Friday, July 29, 2011

Alan Ilagan Cheesecake Boy in Progress, Part 2

My new painting, Beach Bum, Starring Alan Ilagan, is progressing swimmingly, and I wanted to take a short break to share a little more of the concept. Previously, I posted a cropped version of the sketch focusing on the all-important "Pin-Up Face." Today's post is all about "The Situation." No, I don't mean the guy from Jersey Shore. I'm referring to the circumstances leading to our pin-up boy's wardrobe malfunction.

A glance through the archives of classic pin-up art shows us just how difficult it was for women to keep their clothes on. The streets are littered with obstacles when you're a Cheesecake model. Everything from stray nails... mischievous darts... curious crustaceans could result in a hapless flash of one's unmentionables.

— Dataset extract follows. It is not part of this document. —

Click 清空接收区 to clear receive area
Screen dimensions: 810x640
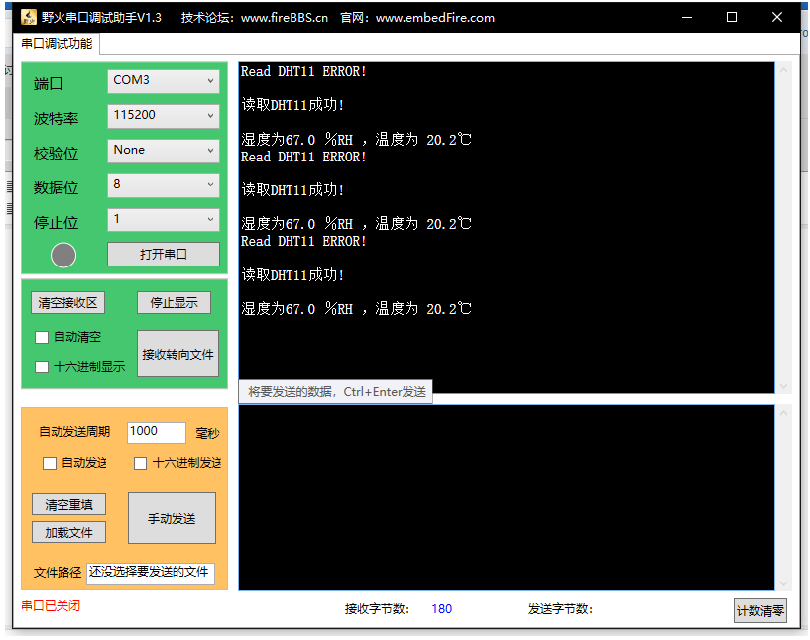68,302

And let's not forget gravity!

The inspiration for the scenario in my new painting, however, comes from an even more unlikely (but every bit as legendary) source -- the Coppertone Girl:

Tally Embry Advertising was certainly ahead of their time when they introduced this rambunctious pup and his pigtailed companion all the way back in 1953. And they have since become cultural icons! My interpretation isn't the first time this concept has been re-imagined as a pin-up opportunity. Both Carmen Electra and Marky Mark have been caught flashing their drafty derrieres with a canine prankster in tow.

So when I approached Alan Ilagan (writer, photographer, cultivator of exquisite tan lines) about casting him as a Cheesecake Boy using this concept as inspiration, I knew we had to come up with a unique twist. And thus I present another portion of the sketch, cropped to today's specific area of interest:

I thought that cute little cocker spaniel would be even cuter if he was replaced by a second speedo-clad hunk! Plus, I'm sure this feisty fellow is much more motivated.

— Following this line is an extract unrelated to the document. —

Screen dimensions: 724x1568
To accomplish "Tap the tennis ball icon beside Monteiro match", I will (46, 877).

Without a secondary model to execute the pose, Alan devised a brilliant way of achieving the same effect for the photo reference:

By the way, this photo was taken before "tan line season" set in, but one need only peruse the photo galleries on his website for a plethora of stellar examples. 

I love the effort he put into making sure the tugging of the speedo was just right! Meanwhile, that hook contraption might come in handy down the road:

I'm going to get back to work now! I hope you've enjoyed Round 2 of our little Peek-a-Boo game! There's much more to come...

Tuesday, July 26, 2011

Alan Ilagan Cheesecake Boy in Progress, Part 1

As the intense heatwave continues outside, I am working diligently in my air-conditioned studio on a seasonally-appropriate new Cheesecake Boy painting -- Beach Bum, Starring Alan Ilagan.

If you’re a fan of good old-fashioned seaside debauchery, you should enjoy this one! Aside from all the exposed flesh coming your way, one important element in a pin-up painting that never gets its due is the facial expression of the model. Granted, this might not always be what the viewer notices first. However, the “oopsie” face -- a titillating combination of surprise and embarrassment with just enough of an arched eyebrow to make you wonder how accidental the wardrobe malfunction really is — was a crucial part of the cheesecake aesthetic honed by painters like Gil Elvgren and Art Frahm. Here are some gloriously cheesy examples:

When I started the Cheesecake Boy series, I wanted to capture that same “OH-NO-my-undies-are-showing!” expression in male form. Thus, I spent many hours in front of a mirror practicing my pin-up face until I had it just right. All you need is a mirror and a little determination! I recommend everyone hone their own pin-up facial expressions. You never know when you might find yourself in an accidental moment of over-exposure.

Thankfully, the subject of my next Cheesecake Boy painting, Alan Ilagan, is no stranger to disrobing on cue. In addition to the delightful musings on gay life I enjoy reading on his website, visitors are also treated to numerous photo galleries in which he takes his personal revelations a step further. It’s really a beautiful collection and I encourage everyone to check out his work.

I knew he would be the perfect subject for a summertime pin-up scenario, and when I contacted him to propose the idea, he was happy to drop trou for the sake of art. It’s not the first time he’s been an artistic muse either. Just yesterday I learned that Michael Breyette has also done a portrait of him -- a gorgeous, speedo-lover’s delight called Alan in Blue.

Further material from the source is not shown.